お彼岸は春分の日と秋分の日がいつとは定まっていないので、その年の春分の日・秋分の日で期間がいつからいつになるのか決まります。
*ご先祖様・お盆はご先祖様をお迎えします。
・お彼岸は家には帰ってきません。
*お盆とお彼岸の意味・お盆はご先祖様を供養します。
・お彼岸はご先祖様を供養するとともに、自分自身も極楽浄土へ行くための修行をする期間です。
お盆とお彼岸の大きな違いは、お盆は先祖供養のための期間で、お彼岸は自分自身の修行のための期間ということです。
したがって、年に2回、私たちは修行の場を設けられているということです。
先祖供養をはじめとして、善いことをすることによって、彼岸の期間の7日間で1日1日修行をして極楽浄土へ行けるように務めることが、お彼岸の大きな目的でもあるのではないでしょうか?
まとめ
お彼岸の本当の目的は、先祖供養はもちろん、自分自身の極楽浄土へ行くための修行をする期間でした。

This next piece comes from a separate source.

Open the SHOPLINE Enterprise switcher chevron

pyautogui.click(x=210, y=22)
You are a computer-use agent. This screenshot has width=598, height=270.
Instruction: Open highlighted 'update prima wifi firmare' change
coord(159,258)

お彼岸の期間である春分の日・秋分の日は日が真東から昇り真西に沈む日として昼と夜の時間がほぼ同じであるといわれています。
この日があの世とこの世が一番通じやすい日といわれているので、この日にお墓参りに出かけ、故人を偲びます。
また、お寺で行われる彼岸会に参加したり、個別にお寺に来てもらって読経してもらったりします。
お盆と違って先祖が帰ってくるわけありませんが、先祖供養をして故人を忍ぶことが修行の1つとなっています。

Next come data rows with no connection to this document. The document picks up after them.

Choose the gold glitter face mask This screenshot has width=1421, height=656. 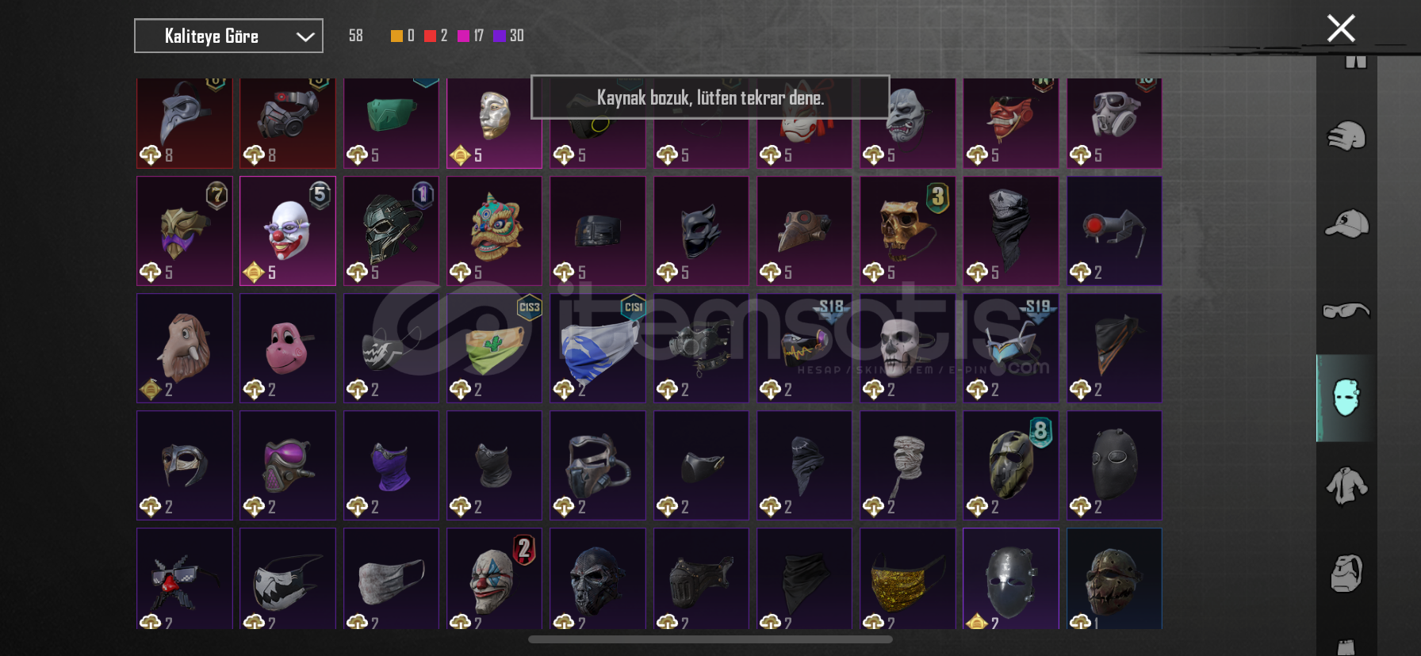point(908,578)
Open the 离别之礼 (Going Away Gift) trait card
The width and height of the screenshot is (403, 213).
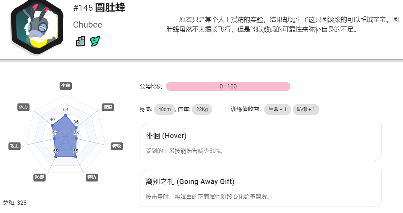[x=261, y=188]
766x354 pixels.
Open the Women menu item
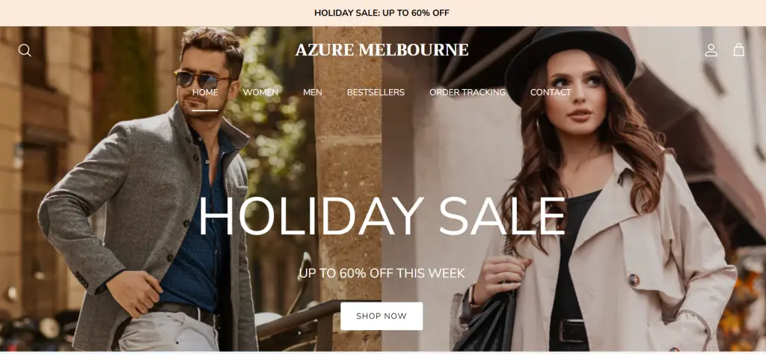260,92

煩悩から解放されるための修行を7日間のうち1日1日行うのが彼岸の一番の目的でした。
現在ではお彼岸=お墓参り、ぼたもち・おはぎを食べる日と認識していてもいいのではないでしょうか。
それすらも日々の忙しさに忙殺されて忘れてしまうより、今日はお墓参りに行く日。
今日はぼたもち・おはぎを食べる日。
ただ、お墓参りのマナーや法要のお礼などを渡すときのマナーは守りたいですね。